● **WHAT THIS TASK INVOLVES**
Drop all pictures and repeat exactly the lines from the line holding "Task: Click the" through the end of the records.

● **Stored records**

--- START ---

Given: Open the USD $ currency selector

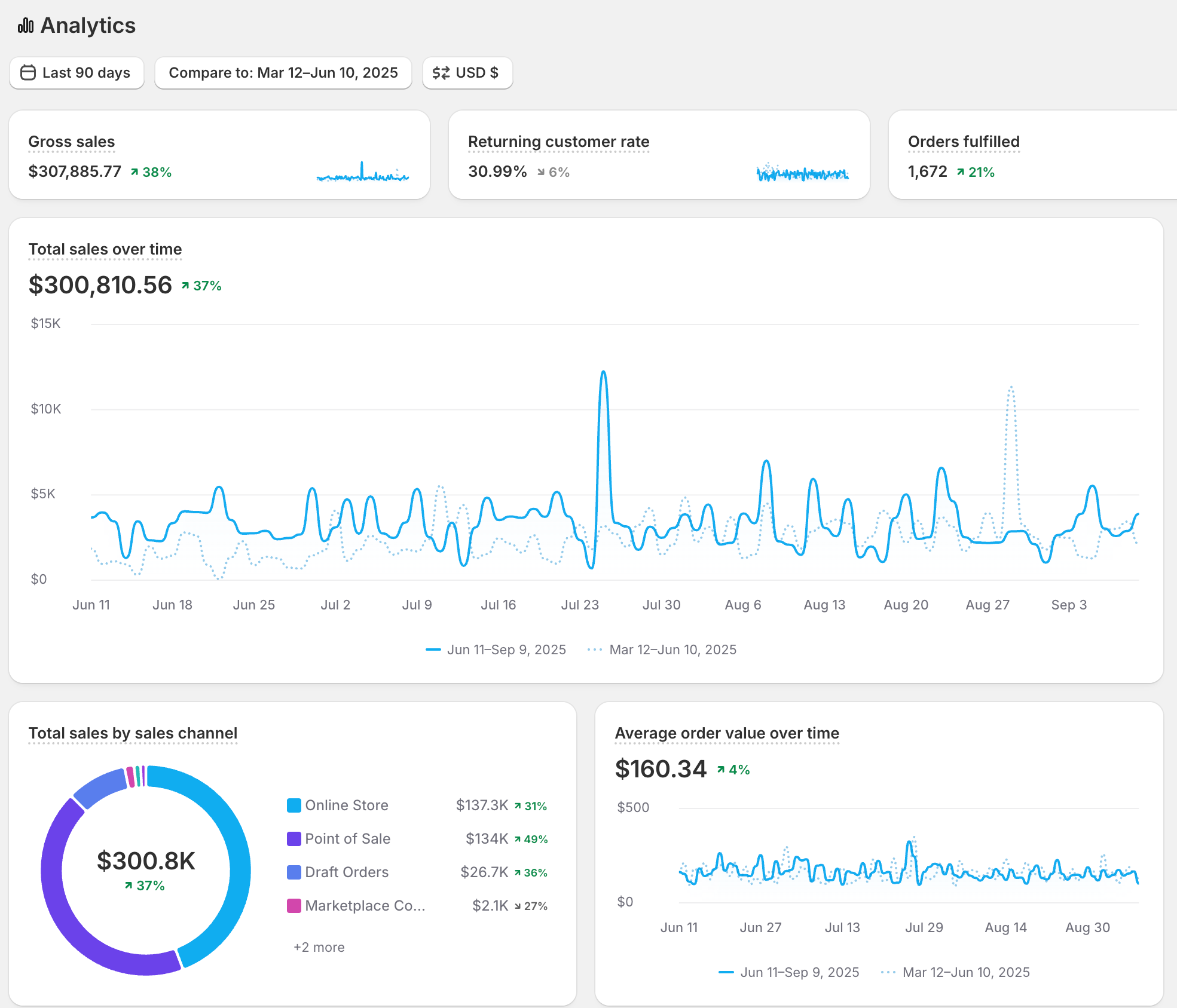Looking at the screenshot, I should (x=467, y=73).
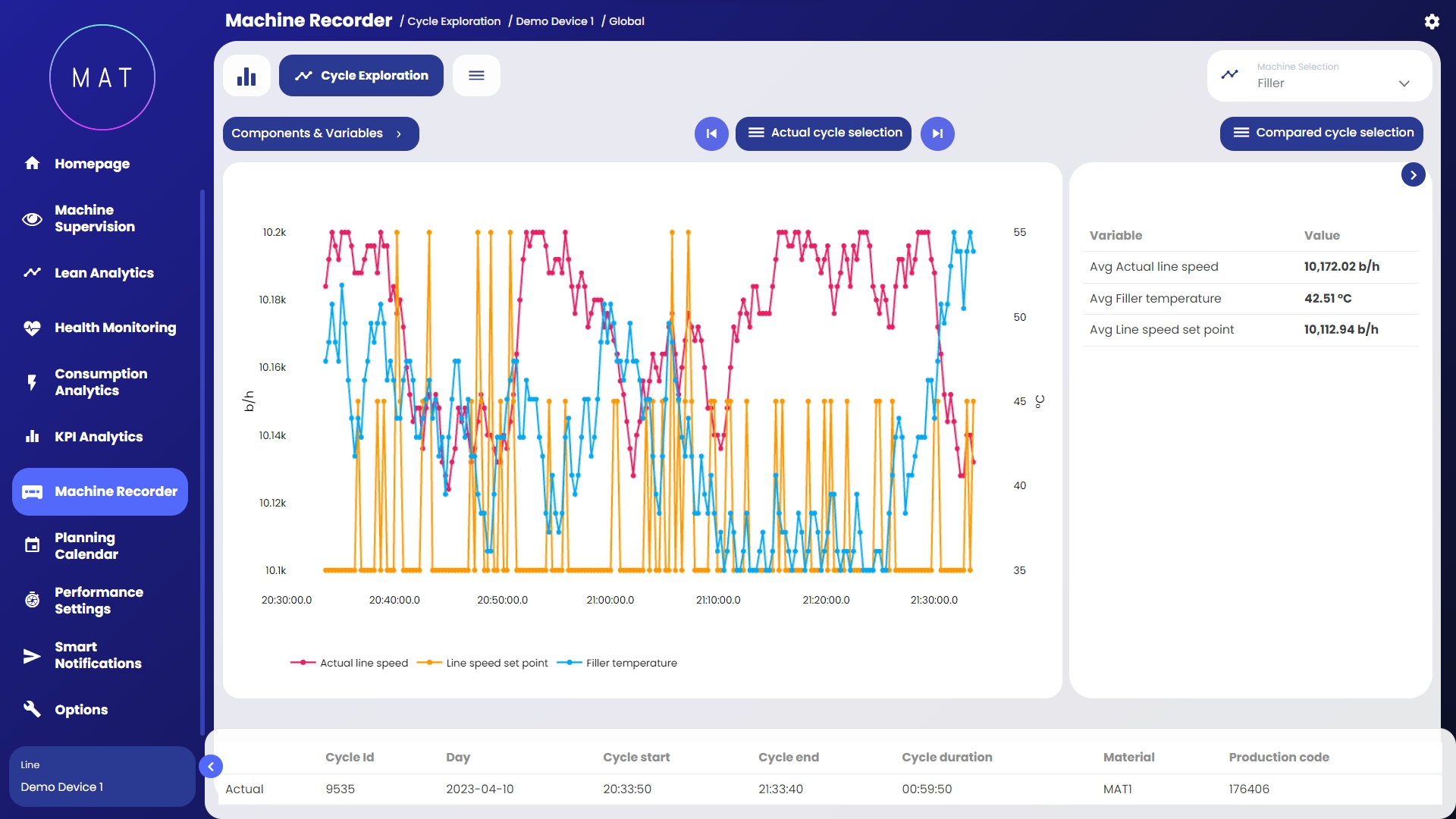Click Actual cycle selection button
The height and width of the screenshot is (819, 1456).
pyautogui.click(x=823, y=133)
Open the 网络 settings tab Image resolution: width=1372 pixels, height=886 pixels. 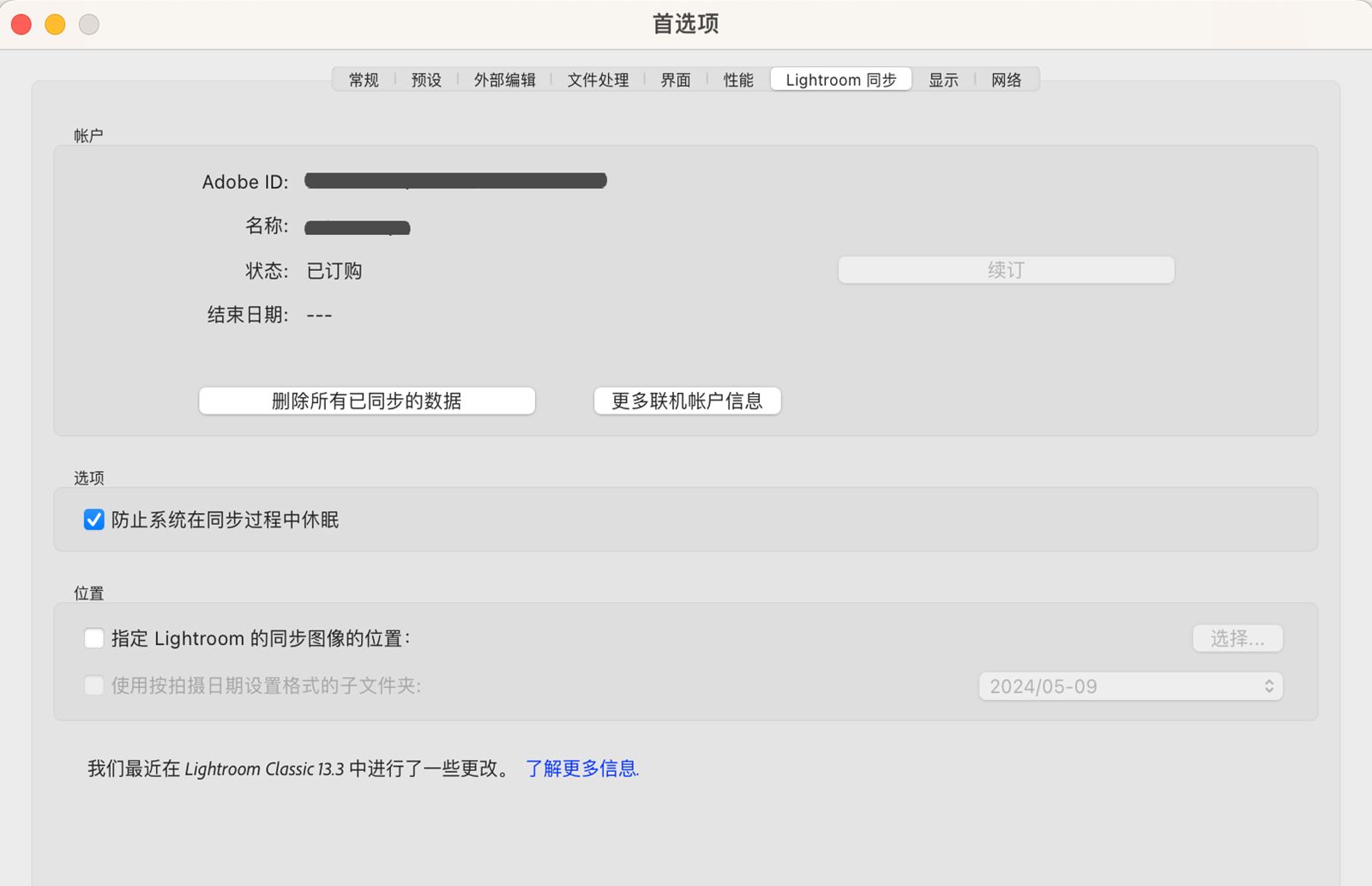(x=1007, y=79)
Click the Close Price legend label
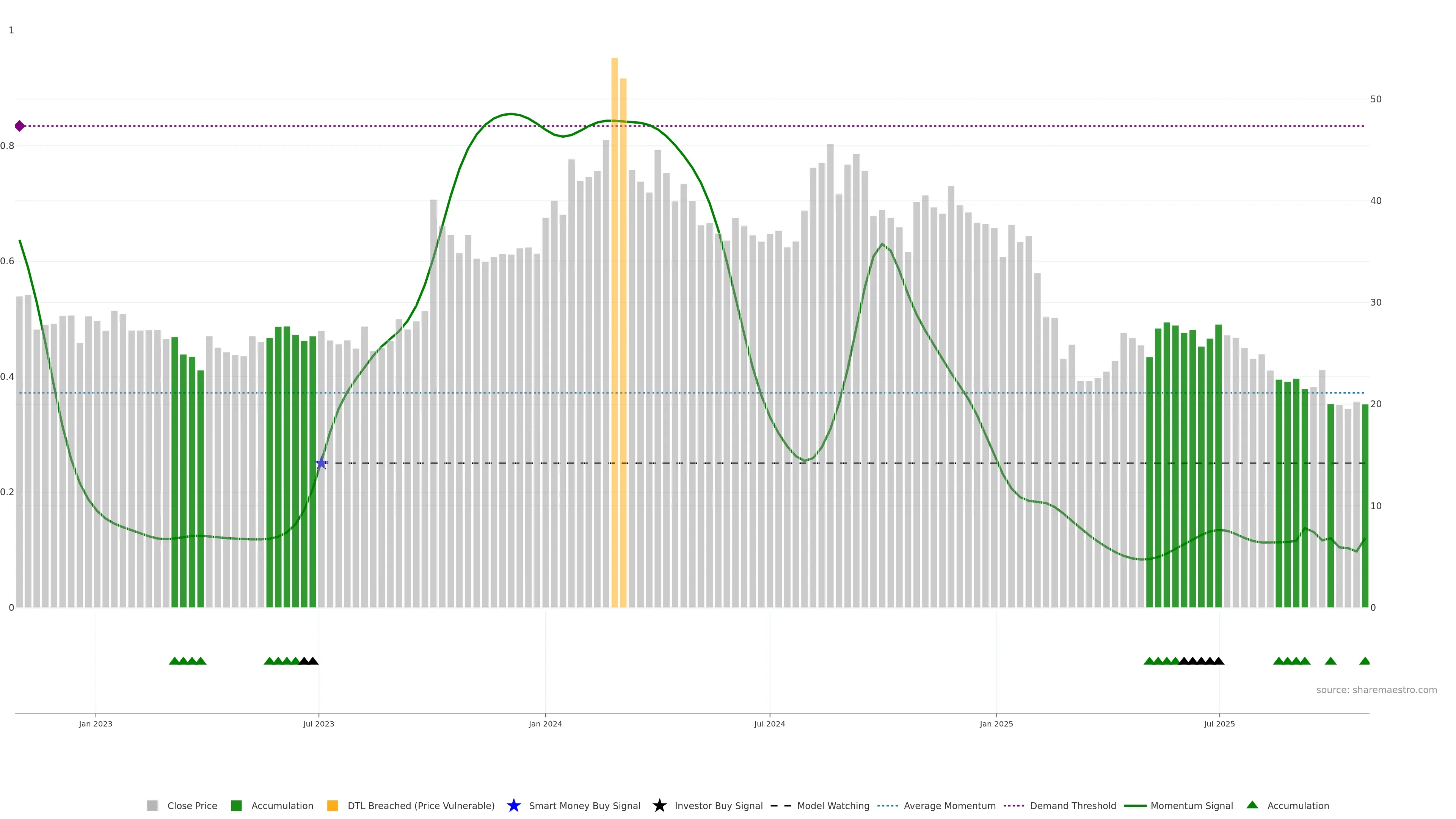Viewport: 1456px width, 819px height. [192, 805]
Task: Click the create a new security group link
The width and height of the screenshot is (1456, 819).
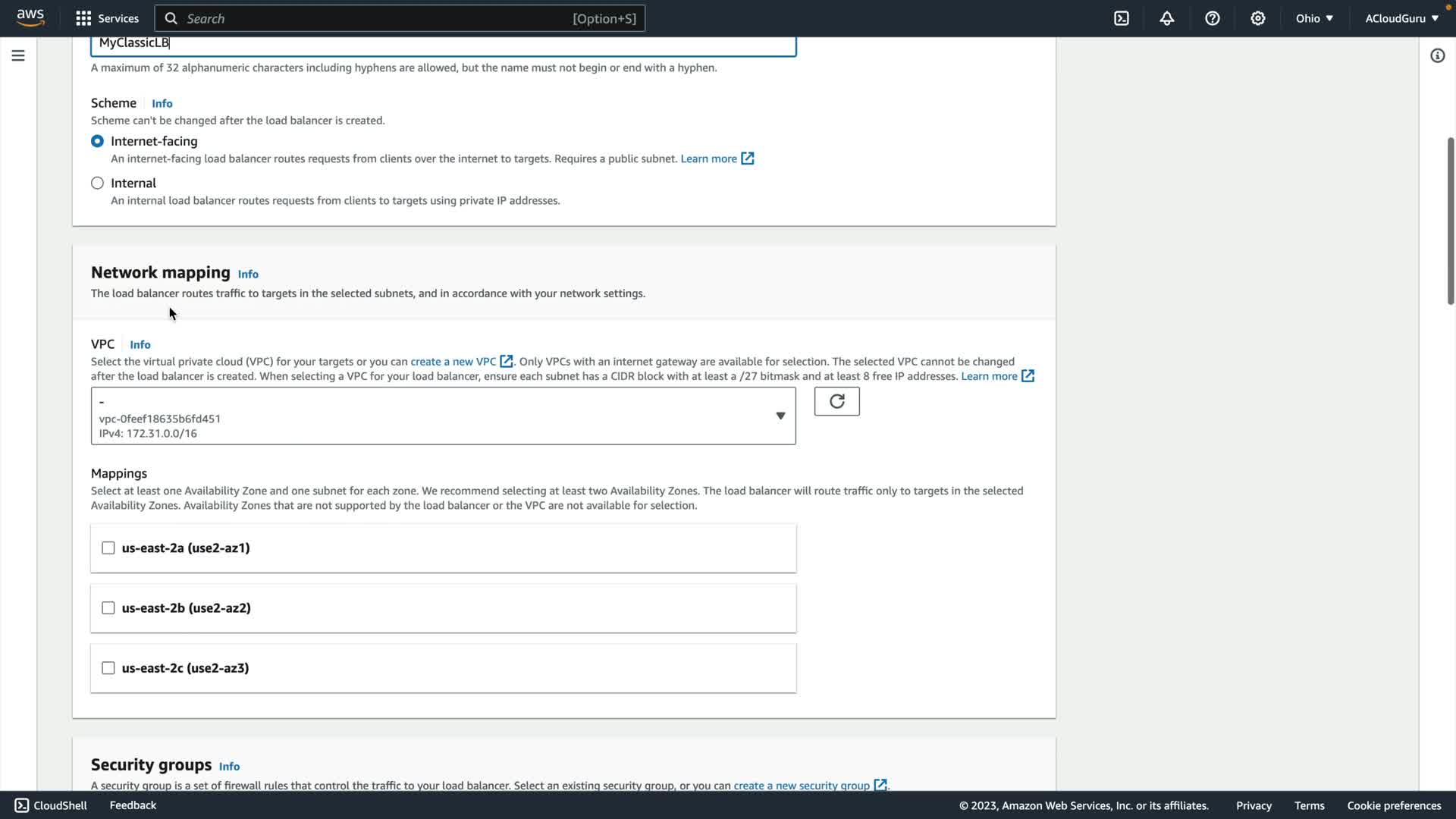Action: pos(802,785)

--- END ---

● **RESPONSE TO THE TASK**
Task: Click the create a new security group link
The width and height of the screenshot is (1456, 819).
Action: pos(802,785)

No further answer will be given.